### EXERCISE INPUTS
•••
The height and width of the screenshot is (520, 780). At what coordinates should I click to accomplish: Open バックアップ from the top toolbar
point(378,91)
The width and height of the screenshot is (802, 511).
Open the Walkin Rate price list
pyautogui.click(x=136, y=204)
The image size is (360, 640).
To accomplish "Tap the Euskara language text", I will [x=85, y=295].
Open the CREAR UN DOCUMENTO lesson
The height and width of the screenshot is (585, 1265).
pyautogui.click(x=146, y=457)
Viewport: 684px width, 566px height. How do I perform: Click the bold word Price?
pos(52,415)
•••
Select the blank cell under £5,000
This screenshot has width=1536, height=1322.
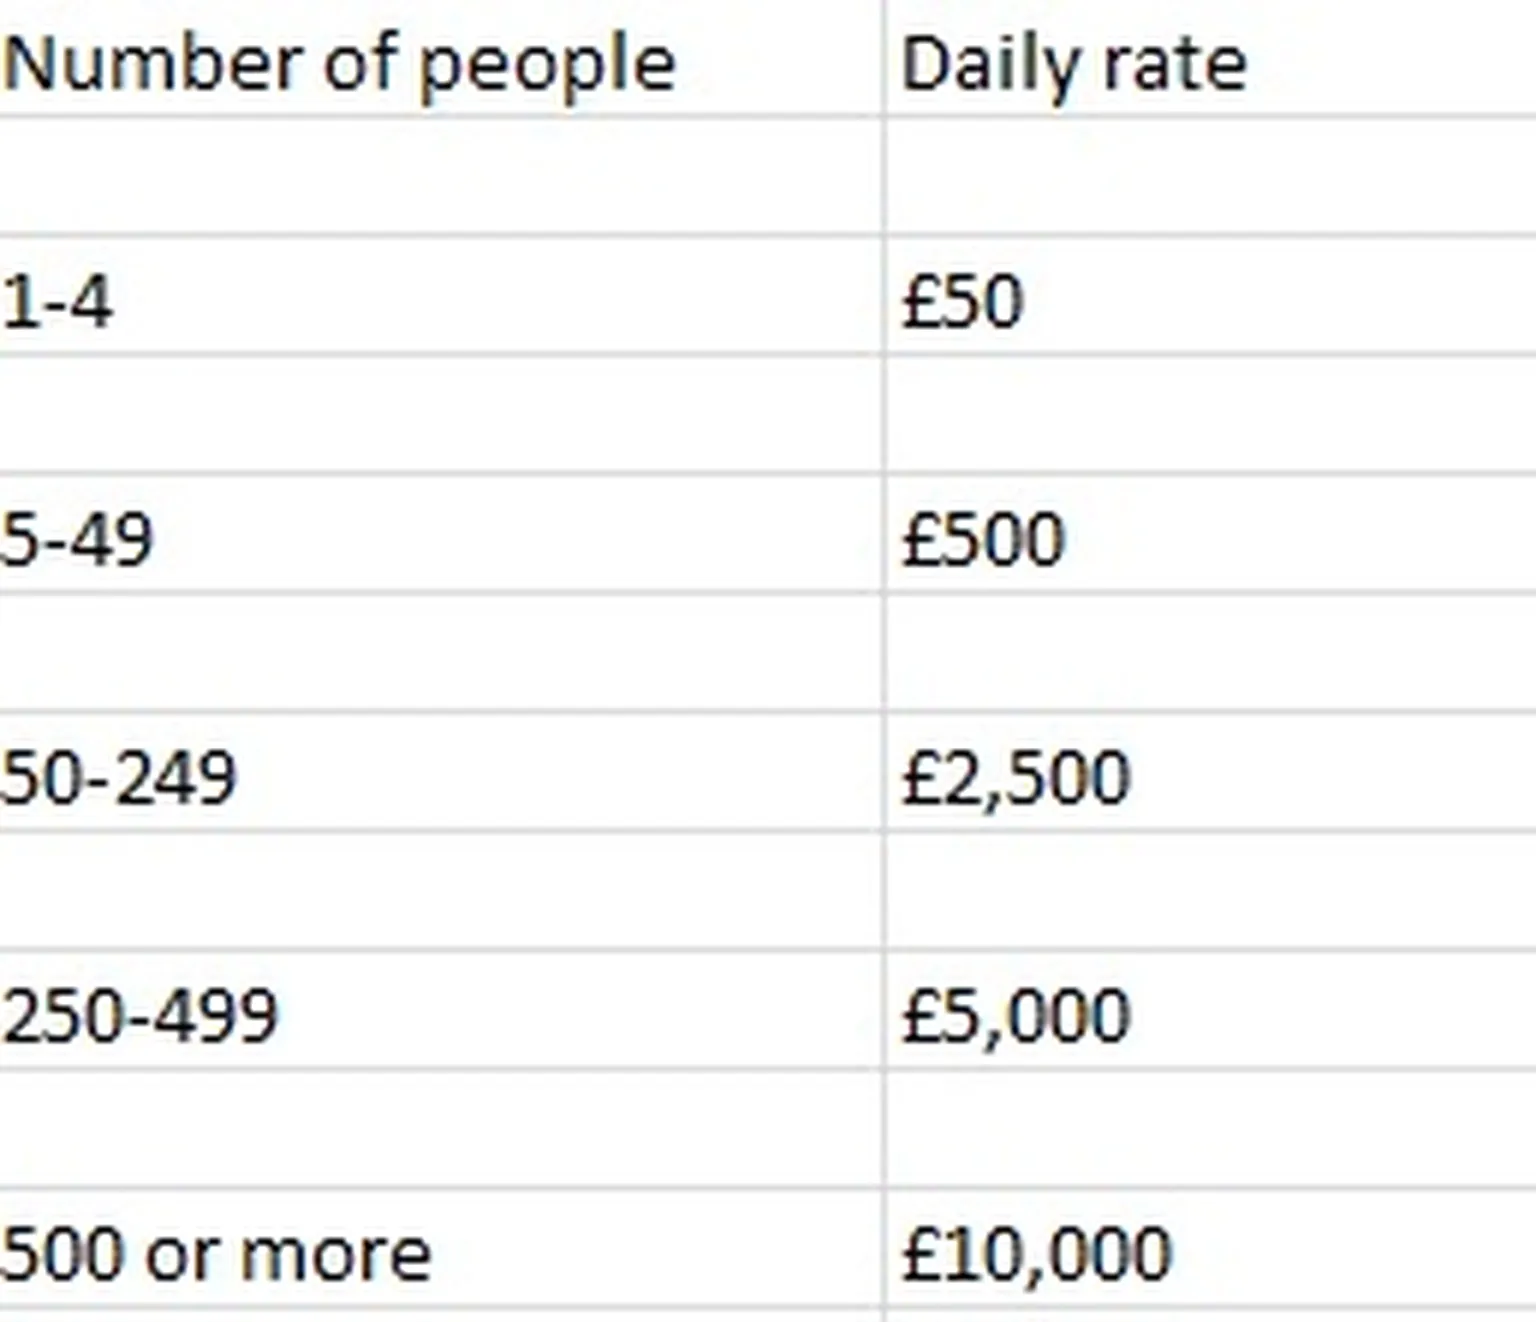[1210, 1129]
•••
### TASK STATEMENT
Can you rewrite the stretch from the line containing "The image size is (360, 640)." through the line containing "pos(52,415)", swapping "lesson" for "module" and leaving everything else as it is?

### TASK ANSWER
The image size is (360, 640).
To accomplish "Tap the Euskara language text", I will [x=85, y=295].
Open the CREAR UN DOCUMENTO module
The height and width of the screenshot is (585, 1265).
pyautogui.click(x=146, y=457)
Viewport: 684px width, 566px height. How do I perform: Click the bold word Price?
pos(52,415)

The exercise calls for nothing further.